- [What you are asked to do] Copy every entry precisely.

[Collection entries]

•••••

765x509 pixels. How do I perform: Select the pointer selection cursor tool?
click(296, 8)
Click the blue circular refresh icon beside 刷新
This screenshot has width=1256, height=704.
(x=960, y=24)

•••••

- [Result of the exercise]
765x509 pixels. How do I perform: Select the pointer selection cursor tool?
click(296, 8)
Click the blue circular refresh icon beside 刷新
This screenshot has width=1256, height=704.
(x=960, y=24)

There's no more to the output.